* AVAILABLE DATA *
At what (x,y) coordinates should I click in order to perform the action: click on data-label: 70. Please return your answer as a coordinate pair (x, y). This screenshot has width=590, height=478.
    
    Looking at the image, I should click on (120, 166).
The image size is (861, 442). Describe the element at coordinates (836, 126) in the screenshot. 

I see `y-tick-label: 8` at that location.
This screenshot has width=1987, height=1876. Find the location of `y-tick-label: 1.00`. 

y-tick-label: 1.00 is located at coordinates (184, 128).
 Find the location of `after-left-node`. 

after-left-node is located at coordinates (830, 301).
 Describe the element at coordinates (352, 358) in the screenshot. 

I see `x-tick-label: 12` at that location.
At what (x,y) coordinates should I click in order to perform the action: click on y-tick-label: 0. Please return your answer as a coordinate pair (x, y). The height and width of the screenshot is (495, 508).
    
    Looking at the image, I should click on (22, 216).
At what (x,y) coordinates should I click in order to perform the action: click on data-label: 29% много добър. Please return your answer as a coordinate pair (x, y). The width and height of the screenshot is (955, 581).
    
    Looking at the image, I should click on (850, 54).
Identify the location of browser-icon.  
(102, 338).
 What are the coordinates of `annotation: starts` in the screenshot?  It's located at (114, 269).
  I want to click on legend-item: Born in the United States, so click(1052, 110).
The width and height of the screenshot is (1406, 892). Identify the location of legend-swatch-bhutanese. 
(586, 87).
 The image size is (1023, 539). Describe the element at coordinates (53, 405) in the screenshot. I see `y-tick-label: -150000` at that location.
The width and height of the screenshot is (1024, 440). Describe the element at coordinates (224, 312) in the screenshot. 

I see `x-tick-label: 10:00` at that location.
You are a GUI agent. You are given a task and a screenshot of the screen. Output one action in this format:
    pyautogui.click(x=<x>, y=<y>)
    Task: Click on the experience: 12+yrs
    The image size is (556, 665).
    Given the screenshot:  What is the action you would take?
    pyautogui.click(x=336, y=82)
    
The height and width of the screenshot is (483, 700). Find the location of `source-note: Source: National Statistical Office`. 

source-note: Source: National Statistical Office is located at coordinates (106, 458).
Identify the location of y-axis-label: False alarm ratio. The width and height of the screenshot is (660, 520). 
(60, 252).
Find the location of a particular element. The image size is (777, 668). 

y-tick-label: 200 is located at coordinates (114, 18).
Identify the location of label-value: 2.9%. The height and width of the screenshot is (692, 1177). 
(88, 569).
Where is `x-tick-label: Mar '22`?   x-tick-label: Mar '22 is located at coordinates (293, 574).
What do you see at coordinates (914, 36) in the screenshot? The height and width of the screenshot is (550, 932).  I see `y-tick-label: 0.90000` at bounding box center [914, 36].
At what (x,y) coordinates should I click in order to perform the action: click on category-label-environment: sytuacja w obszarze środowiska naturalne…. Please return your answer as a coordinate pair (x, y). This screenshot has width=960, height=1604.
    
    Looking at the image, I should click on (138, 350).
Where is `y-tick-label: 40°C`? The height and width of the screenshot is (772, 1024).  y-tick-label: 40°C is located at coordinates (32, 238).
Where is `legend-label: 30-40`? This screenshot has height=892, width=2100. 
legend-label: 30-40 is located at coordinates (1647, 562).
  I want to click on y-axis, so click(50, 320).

* PROBLEM TO SOLVE *
Copy all of the records above word for word, keeping every line as it appears.

* WRITTEN RESPONSE *
At what (x,y) coordinates should I click in order to perform the action: click on data-label: 70. Please return your answer as a coordinate pair (x, y). This screenshot has width=590, height=478.
    
    Looking at the image, I should click on (120, 166).
The image size is (861, 442). Describe the element at coordinates (836, 126) in the screenshot. 

I see `y-tick-label: 8` at that location.
This screenshot has width=1987, height=1876. Find the location of `y-tick-label: 1.00`. 

y-tick-label: 1.00 is located at coordinates (184, 128).
 Find the location of `after-left-node`. 

after-left-node is located at coordinates (830, 301).
 Describe the element at coordinates (352, 358) in the screenshot. 

I see `x-tick-label: 12` at that location.
At what (x,y) coordinates should I click in order to perform the action: click on y-tick-label: 0. Please return your answer as a coordinate pair (x, y). The height and width of the screenshot is (495, 508).
    
    Looking at the image, I should click on (22, 216).
At what (x,y) coordinates should I click in order to perform the action: click on data-label: 29% много добър. Please return your answer as a coordinate pair (x, y). The width and height of the screenshot is (955, 581).
    
    Looking at the image, I should click on (850, 54).
Identify the location of browser-icon.  
(102, 338).
 What are the coordinates of `annotation: starts` in the screenshot?  It's located at (114, 269).
  I want to click on legend-item: Born in the United States, so click(1052, 110).
The width and height of the screenshot is (1406, 892). Identify the location of legend-swatch-bhutanese. 
(586, 87).
 The image size is (1023, 539). Describe the element at coordinates (53, 405) in the screenshot. I see `y-tick-label: -150000` at that location.
The width and height of the screenshot is (1024, 440). Describe the element at coordinates (224, 312) in the screenshot. 

I see `x-tick-label: 10:00` at that location.
You are a GUI agent. You are given a task and a screenshot of the screen. Output one action in this format:
    pyautogui.click(x=<x>, y=<y>)
    Task: Click on the experience: 12+yrs
    The image size is (556, 665).
    Given the screenshot:  What is the action you would take?
    pyautogui.click(x=336, y=82)
    
The height and width of the screenshot is (483, 700). Find the location of `source-note: Source: National Statistical Office`. 

source-note: Source: National Statistical Office is located at coordinates (106, 458).
Identify the location of y-axis-label: False alarm ratio. The width and height of the screenshot is (660, 520). 
(60, 252).
Find the location of a particular element. The image size is (777, 668). 

y-tick-label: 200 is located at coordinates (114, 18).
Identify the location of label-value: 2.9%. The height and width of the screenshot is (692, 1177). 
(88, 569).
Where is `x-tick-label: Mar '22`?   x-tick-label: Mar '22 is located at coordinates (293, 574).
What do you see at coordinates (914, 36) in the screenshot? The height and width of the screenshot is (550, 932).  I see `y-tick-label: 0.90000` at bounding box center [914, 36].
At what (x,y) coordinates should I click in order to perform the action: click on category-label-environment: sytuacja w obszarze środowiska naturalne…. Please return your answer as a coordinate pair (x, y). This screenshot has width=960, height=1604.
    
    Looking at the image, I should click on (138, 350).
Where is `y-tick-label: 40°C`? The height and width of the screenshot is (772, 1024).  y-tick-label: 40°C is located at coordinates (32, 238).
Where is `legend-label: 30-40`? This screenshot has height=892, width=2100. 
legend-label: 30-40 is located at coordinates (1647, 562).
  I want to click on y-axis, so click(50, 320).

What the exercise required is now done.